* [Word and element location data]

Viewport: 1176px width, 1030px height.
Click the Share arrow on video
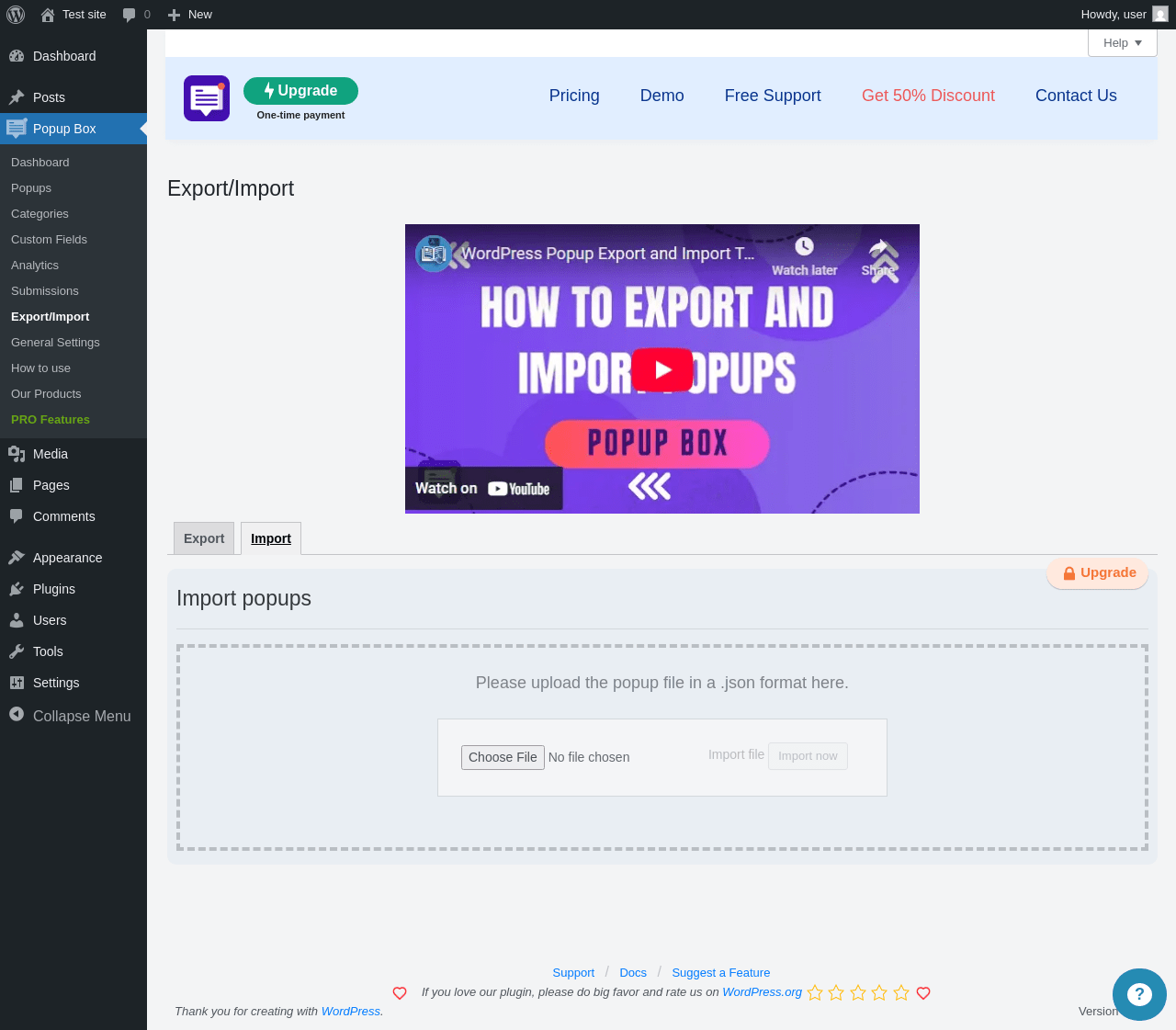click(x=878, y=248)
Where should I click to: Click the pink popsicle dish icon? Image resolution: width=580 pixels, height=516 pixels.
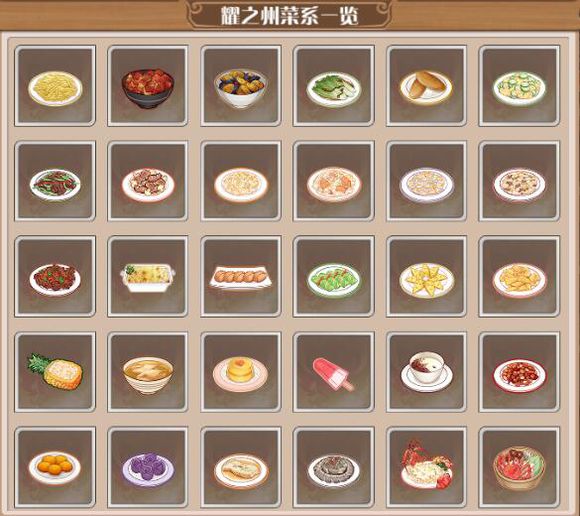334,372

* [Task description]
Rescale all of the lines above by rewriting them in full with every answer coordinate multiplied by 2.6 and rounded to a whole number, halves rounded up, while the other numbers stay as they are. Leave the pictures out.

* [Response below]
Viewport: 1176px width, 1030px height.
Click the Share arrow on video
click(x=2283, y=645)
Where should I click to: Click the pink popsicle dish icon? Image resolution: width=580 pixels, height=516 pixels.
868,967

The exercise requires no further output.